Jul 272016
 

This graphic is both interesting and saddening. Take a look at the webpage on the left side first, then look over to the right for breakdown.

page viewing

It’s interesting that Baby Boomers (or at least those in the study) have not yet adapted their internet-looking behavior to disregard common places for ads. This brings up the question of whether this is because it becomes harder to adapt as one ages (which would be sad and scary), or because older people simply don’t spend as much time reading online, and therefore haven’t had enough stimuli to form the avoidance behavior yet.

It’s sad because it points out another cost of advertising that I hadn’t consciously thought of before – reduced screen real-estate. Despite my screens continuing to get larger over time, the screen-space keep feeling smaller! This is likely one reason why – I never look to the side-bars anymore.

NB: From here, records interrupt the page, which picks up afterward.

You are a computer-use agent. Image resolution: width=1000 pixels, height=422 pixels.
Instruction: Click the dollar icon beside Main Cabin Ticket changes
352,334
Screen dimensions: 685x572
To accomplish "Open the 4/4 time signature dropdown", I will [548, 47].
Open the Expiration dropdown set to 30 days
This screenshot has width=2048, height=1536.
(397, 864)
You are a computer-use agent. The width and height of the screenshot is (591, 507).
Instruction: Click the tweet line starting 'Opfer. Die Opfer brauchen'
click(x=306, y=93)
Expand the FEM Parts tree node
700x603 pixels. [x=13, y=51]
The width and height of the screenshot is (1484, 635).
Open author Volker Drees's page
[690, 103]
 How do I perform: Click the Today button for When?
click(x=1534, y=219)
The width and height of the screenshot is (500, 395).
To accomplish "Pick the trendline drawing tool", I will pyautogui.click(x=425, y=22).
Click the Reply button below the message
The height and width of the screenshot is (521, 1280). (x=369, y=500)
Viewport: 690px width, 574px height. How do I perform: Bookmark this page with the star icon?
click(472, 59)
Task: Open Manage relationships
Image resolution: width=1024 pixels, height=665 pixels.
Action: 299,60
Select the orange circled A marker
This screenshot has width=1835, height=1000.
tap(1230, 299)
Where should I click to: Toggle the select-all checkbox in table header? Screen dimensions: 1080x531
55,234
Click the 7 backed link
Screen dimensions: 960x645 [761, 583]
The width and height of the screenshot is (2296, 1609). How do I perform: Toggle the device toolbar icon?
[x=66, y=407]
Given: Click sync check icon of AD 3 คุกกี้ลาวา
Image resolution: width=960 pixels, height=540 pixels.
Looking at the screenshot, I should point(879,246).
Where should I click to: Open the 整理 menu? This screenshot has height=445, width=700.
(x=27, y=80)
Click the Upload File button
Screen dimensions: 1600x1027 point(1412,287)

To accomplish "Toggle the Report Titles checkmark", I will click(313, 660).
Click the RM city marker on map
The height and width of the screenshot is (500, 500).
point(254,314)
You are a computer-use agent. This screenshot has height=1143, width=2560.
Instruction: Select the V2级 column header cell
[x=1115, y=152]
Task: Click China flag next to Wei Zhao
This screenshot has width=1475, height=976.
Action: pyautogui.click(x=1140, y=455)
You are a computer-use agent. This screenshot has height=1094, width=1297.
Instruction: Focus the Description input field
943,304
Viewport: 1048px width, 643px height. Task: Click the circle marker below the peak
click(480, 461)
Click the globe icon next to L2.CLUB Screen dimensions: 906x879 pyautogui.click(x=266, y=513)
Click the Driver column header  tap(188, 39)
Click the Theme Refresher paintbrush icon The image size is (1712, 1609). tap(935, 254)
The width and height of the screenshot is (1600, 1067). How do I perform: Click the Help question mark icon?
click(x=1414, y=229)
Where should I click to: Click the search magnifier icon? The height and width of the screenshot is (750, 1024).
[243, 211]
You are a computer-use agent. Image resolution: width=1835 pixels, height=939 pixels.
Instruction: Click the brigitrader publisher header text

Which can be really annoying sometimes. On more than one occasion on reddit I was told the answer to my question was “in the sidebar”. And I was like “WTF? What sidebar? I looked all over the… ooooooohhh… right, THAT thing!” The sidebar had disappeared from my attention so thoroughly that I forgot it was a place I could look to if I was looking for information on-screen.

This is a damned tragedy. If I could pay $10-$15/month to a micro-transaction service that split that among all the websites I visited, and get that screen real-estate back, I’d gladly do so. Unfortunately the only way to make that work is if everyone else online also does so, and that’s a coordination problem we can’t tackle (yet?). /sigh. You win this round, Moloch!